■ Passage provided ■

--

The pressure sensor system 204 of the assessment tool 102 can do some processing of the pressure values, such as averaging, determining a minimum and maximum value, and computing standard deviations. The memory system 208 can store the pressure data from the sensors and the pressure sensor system 204 can measure, pack, and transmit the sensor data to the processor 107 at the surface of the wellbore (see FIG. 1). The surface processor 107 can have more computational power than the pressure sensor system 204 and can run prediction models by comparing large quantitative datasets and using designed algorithms. The surface processor 107 can further transmit data to a remote secure server or end user dashboard. The surface processor 107 can also facilitate threshold monitoring and can trigger alarms. The electric generator 212 can power the battery system 206 and power the sensor system 204, the pressure sensors 200 and 202, and the wireless communications system of the sensor system 204.
The assessment assembly 102 has a turbine housing 222 that includes a guide vane for the turbine 216. The assessment assembly also includes a sensor hub 218 opposite the turbine housing 222. As further described in detail below with respect to FIG. 4, the sensor hub 218 is attached to an engagement assembly that receives and engages with a retrieving tool to retrieve the assessment assembly 102. The first housing 230 and the second housing 232 are attached to and disposed between the sensor hub 218 and the turbine housing 222. The first housing 230 and the second housing 232 together form a tubular body 231 that is attached to the turbine housing 222 and to the sensor hub 218. The turbine housing 222 is movable along the longitudinal axis of the isolation tubing 103 and the sensor hub 218 is fixed to the inner wall of the isolation tubing. The sensor hub 218 can be releasably attached to the inner wall of the isolation tubing 103 (for example, with shear pins) to allow the assessment assembly 102 to be retrieved. The sensor hub can include sealing rings 220 (for example, O-rings) to isolate the pressure sensing ports of the second pressure sensor 202 from the inside of the isolation tubing 103.

--

■ Given request 1 ■
From the wellbore assessment tool passage, list each kind of processing that the pressure sensor system 204 can do on the pressure values.
■ Given request 2 ■
Render this sentence from the wellbore assessment tool passage in Spanish: "The surface processor 107 can also facilitate threshold monitoring and can trigger alarms."
The rows after this point are separate material.

--

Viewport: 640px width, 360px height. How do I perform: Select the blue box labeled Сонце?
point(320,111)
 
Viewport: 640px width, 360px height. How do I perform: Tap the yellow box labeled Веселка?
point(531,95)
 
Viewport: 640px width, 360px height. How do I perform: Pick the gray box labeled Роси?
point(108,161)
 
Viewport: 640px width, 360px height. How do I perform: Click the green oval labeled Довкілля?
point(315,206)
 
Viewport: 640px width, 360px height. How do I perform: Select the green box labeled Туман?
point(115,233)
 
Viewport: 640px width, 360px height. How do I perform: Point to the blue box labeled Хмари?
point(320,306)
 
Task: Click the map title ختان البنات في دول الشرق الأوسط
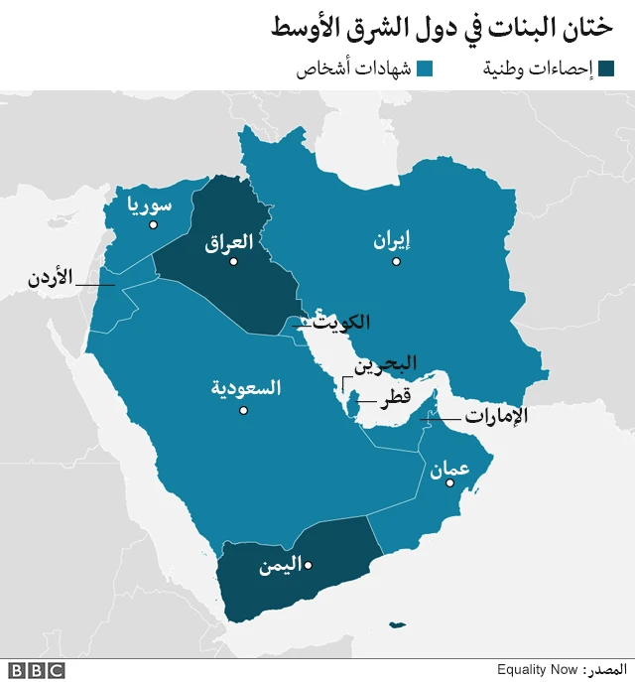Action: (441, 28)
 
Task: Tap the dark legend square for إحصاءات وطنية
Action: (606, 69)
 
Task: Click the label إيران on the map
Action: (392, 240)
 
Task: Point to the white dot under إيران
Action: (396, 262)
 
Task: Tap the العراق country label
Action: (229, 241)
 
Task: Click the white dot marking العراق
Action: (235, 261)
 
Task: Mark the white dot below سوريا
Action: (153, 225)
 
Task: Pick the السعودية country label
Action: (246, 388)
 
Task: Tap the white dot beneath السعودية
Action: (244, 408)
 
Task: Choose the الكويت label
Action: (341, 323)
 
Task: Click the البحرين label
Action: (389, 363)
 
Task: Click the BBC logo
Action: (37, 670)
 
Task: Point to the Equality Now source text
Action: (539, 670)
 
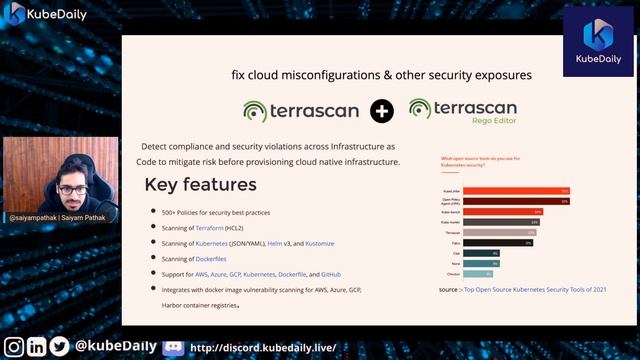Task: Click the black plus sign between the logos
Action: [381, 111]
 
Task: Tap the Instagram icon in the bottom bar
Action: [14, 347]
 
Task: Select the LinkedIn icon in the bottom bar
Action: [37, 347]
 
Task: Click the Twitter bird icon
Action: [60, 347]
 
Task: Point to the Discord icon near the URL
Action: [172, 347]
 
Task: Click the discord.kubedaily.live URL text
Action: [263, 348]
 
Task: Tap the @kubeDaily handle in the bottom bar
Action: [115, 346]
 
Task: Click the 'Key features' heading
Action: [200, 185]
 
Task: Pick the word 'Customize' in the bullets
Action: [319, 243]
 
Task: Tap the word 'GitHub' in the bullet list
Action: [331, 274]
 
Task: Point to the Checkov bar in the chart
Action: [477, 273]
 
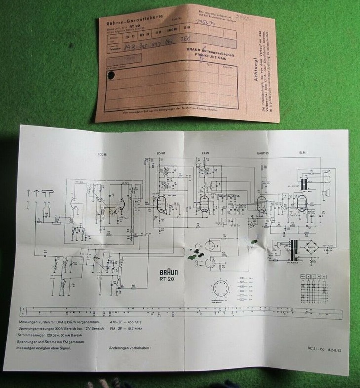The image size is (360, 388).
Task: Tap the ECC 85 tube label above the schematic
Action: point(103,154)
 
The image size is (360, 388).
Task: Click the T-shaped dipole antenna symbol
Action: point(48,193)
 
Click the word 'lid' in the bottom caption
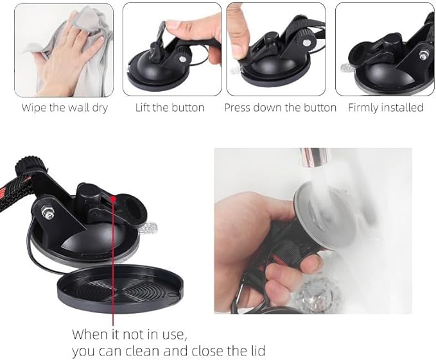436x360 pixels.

--

■ Exercise result 1 ■
- Averaging
- Determining a minimum and maximum value
- Computing standard deviations

■ Exercise result 2 ■
El procesador de superficie 107 también puede facilitar el monitoreo de umbrales y puede activar alarmas.